## Written request a
In the listing below, begin at the line that has "You are a computer-use" and stop after the line that has "Viewport: 1726px width, 1294px". Give those lines again, requests included, with 25 added to every number in the click coordinates of the answers, and leave out the pictures.

## Selection
OUT FRONT: Unemployed Spending Retirement Money to Get Welfare
WASHINGTON (AP) _ Unemployed Americans are cashing in their pensions to buy groceries because they can’t get food stamps to tide them over to the next job as long as they have retirement savings.
Workers who are forced to dip into their nontraditional pensions such as Individual Retirement Accounts pay a steep penalty and may easily spend more on taxes than they would collect in benefits during a short spell on food stamps.
″It is a terrible personal tragedy that Americans are forced to spend away their future,″ said Sen. Patrick J. Leahy, D-Vt., chairman of the Senate Agriculture Committee.
″We should not take the last shred of dignity away from men and women who deserve the right to keep the money they have worked so hard to save for retirement,″ Leahy said.
Under federal law, food stamp recipients may have no more than $2,000 to $3,000 in liquid assets, such as money in the bank, and luxuries such as expensive cars. The program helps 27 million Americans buy groceries and provides an average monthly benefit of $70. Half of all recipients leave the rolls within six months.
The Agriculture Department does not consider traditional company pension plans an asset. But unemployed workers are required to liquidate their IRAs to qualify for food stamps.

## Dataset content
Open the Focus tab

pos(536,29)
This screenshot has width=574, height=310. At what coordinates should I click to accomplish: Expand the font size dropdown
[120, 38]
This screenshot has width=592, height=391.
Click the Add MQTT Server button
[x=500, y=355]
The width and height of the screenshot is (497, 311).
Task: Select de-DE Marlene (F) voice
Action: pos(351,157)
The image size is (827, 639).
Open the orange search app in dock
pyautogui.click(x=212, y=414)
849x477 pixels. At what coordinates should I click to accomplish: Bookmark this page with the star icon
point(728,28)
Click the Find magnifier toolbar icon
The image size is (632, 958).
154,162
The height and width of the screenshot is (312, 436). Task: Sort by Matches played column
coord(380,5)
...
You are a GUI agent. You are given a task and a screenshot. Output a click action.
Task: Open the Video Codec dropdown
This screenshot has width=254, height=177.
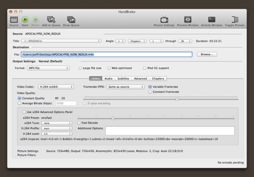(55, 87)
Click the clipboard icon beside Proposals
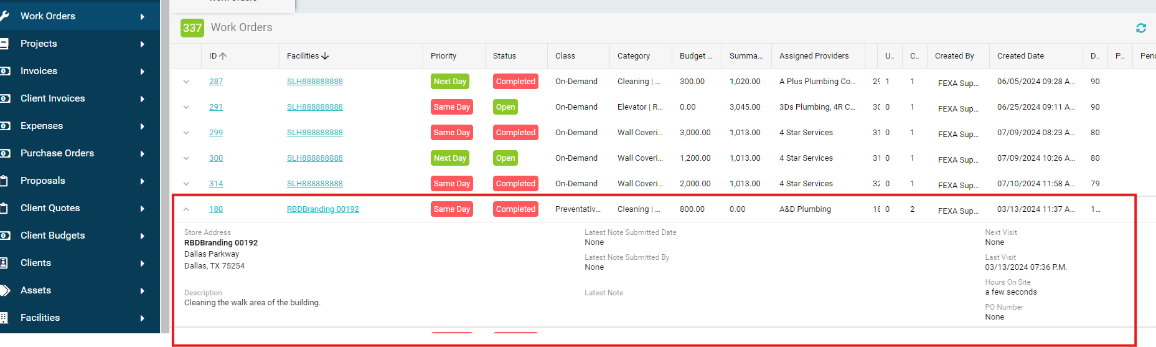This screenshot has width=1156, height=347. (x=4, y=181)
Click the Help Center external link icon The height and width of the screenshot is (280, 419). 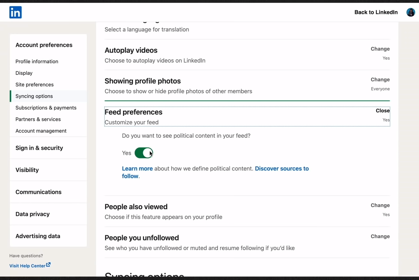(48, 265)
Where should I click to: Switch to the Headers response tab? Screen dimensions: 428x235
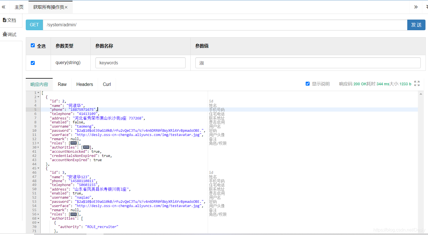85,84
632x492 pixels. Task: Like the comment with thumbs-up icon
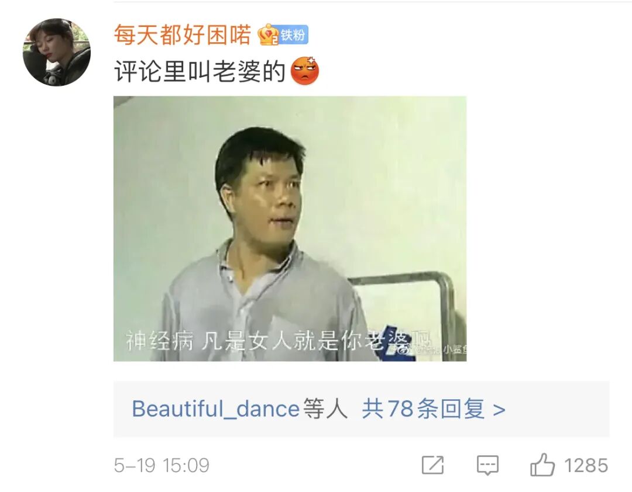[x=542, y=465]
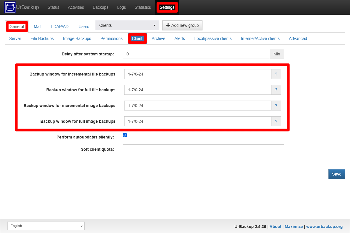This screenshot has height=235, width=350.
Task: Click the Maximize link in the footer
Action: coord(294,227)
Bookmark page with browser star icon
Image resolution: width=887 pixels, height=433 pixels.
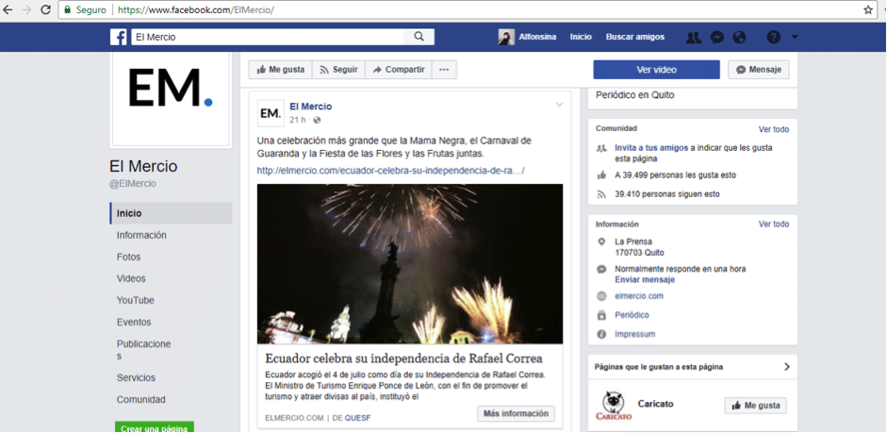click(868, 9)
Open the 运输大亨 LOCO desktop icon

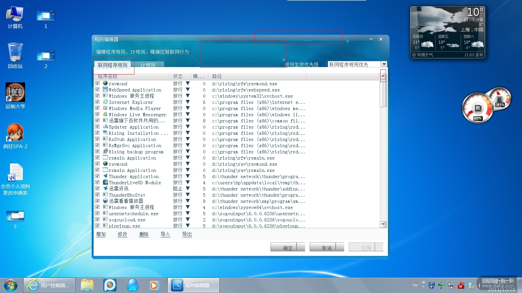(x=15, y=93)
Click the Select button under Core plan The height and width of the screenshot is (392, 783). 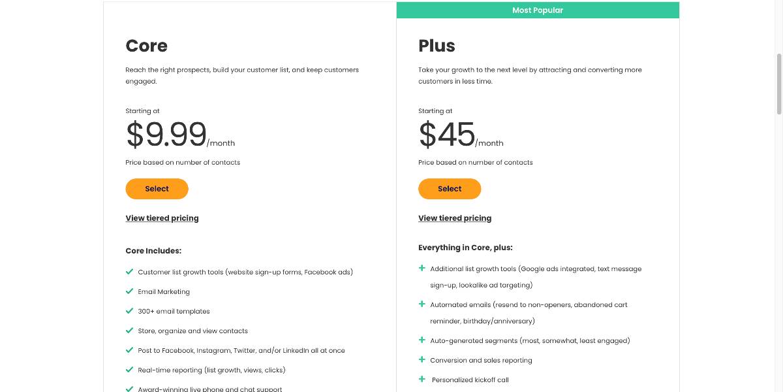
--
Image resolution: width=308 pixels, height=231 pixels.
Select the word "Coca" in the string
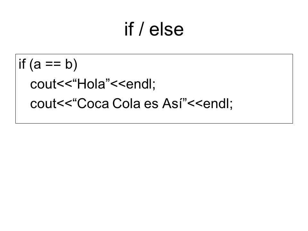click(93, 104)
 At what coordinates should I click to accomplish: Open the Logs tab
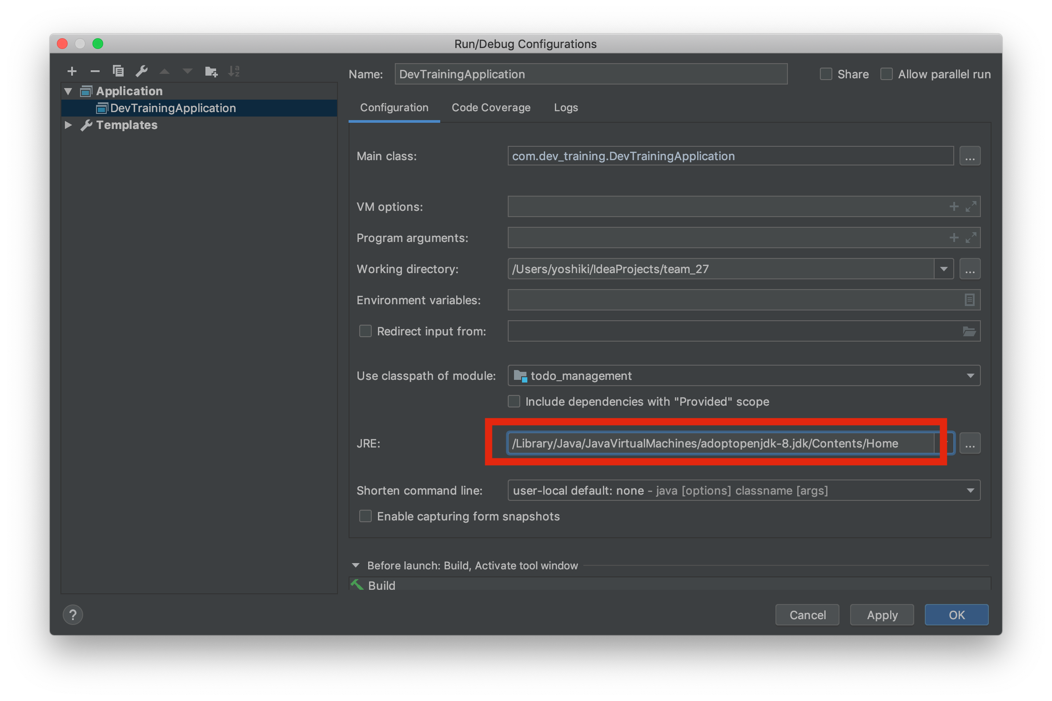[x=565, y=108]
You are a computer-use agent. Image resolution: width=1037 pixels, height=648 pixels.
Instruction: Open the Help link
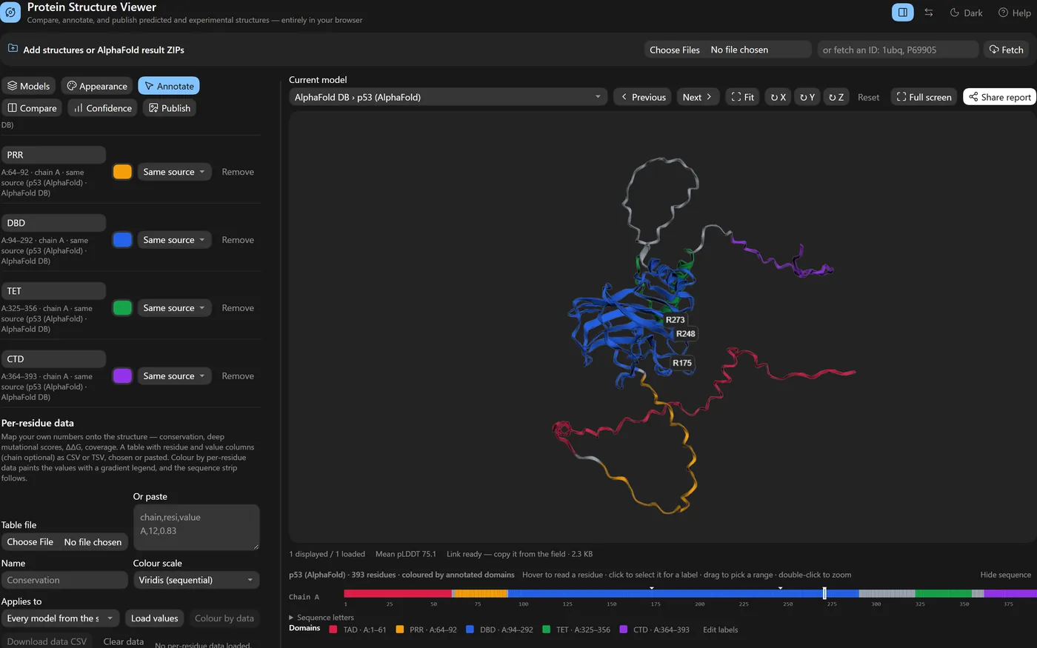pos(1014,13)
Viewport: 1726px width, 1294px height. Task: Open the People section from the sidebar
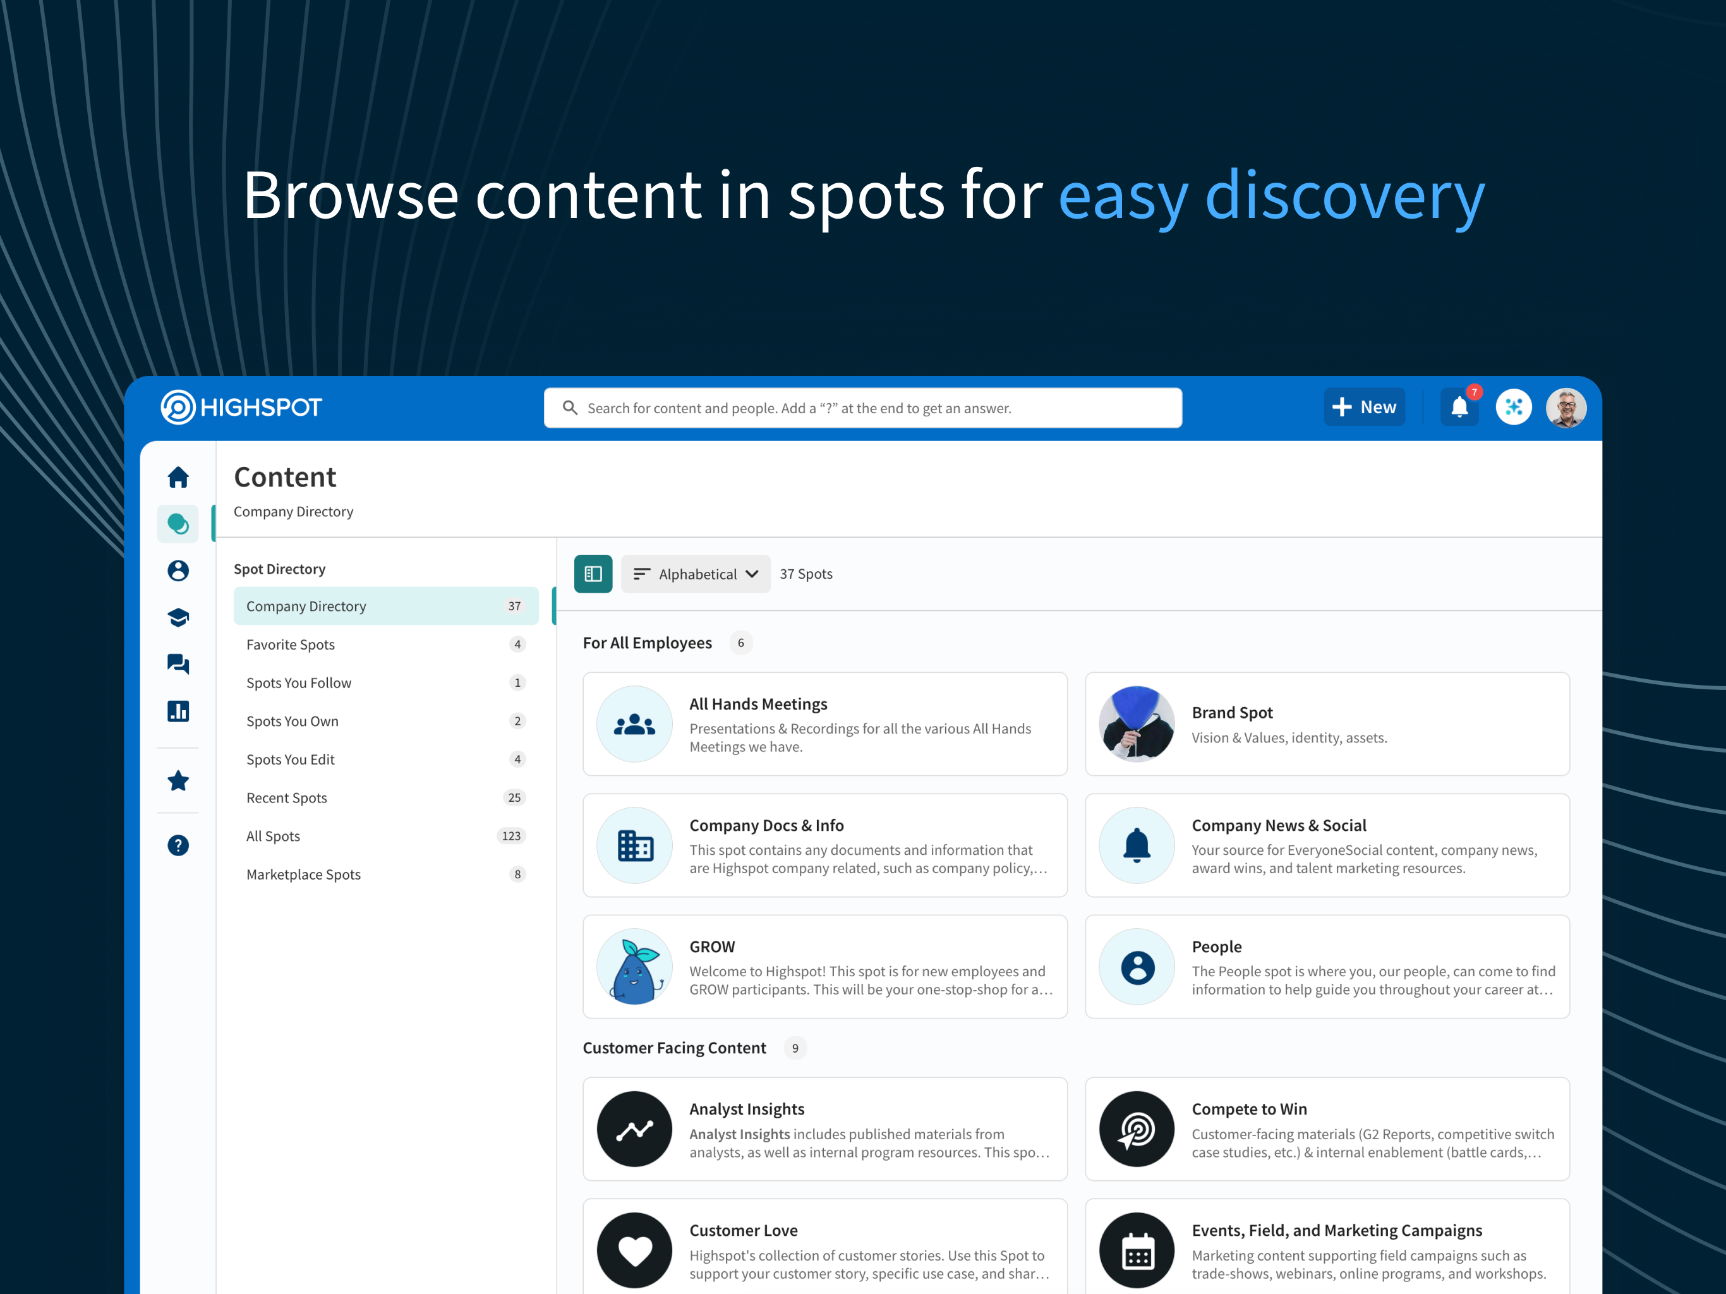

## Written request b
According to the article on unemployed workers and food stamps, what is the average monthly benefit the program provides?

## Correct output a
You are a computer-use agent. Image resolution: width=1037 pixels, height=648 pixels.
Instruction: Open the Help link
pos(1039,38)
Viewport: 1726px width, 1294px height. Task: Open the People section from the sidebar

## Correct output b
$70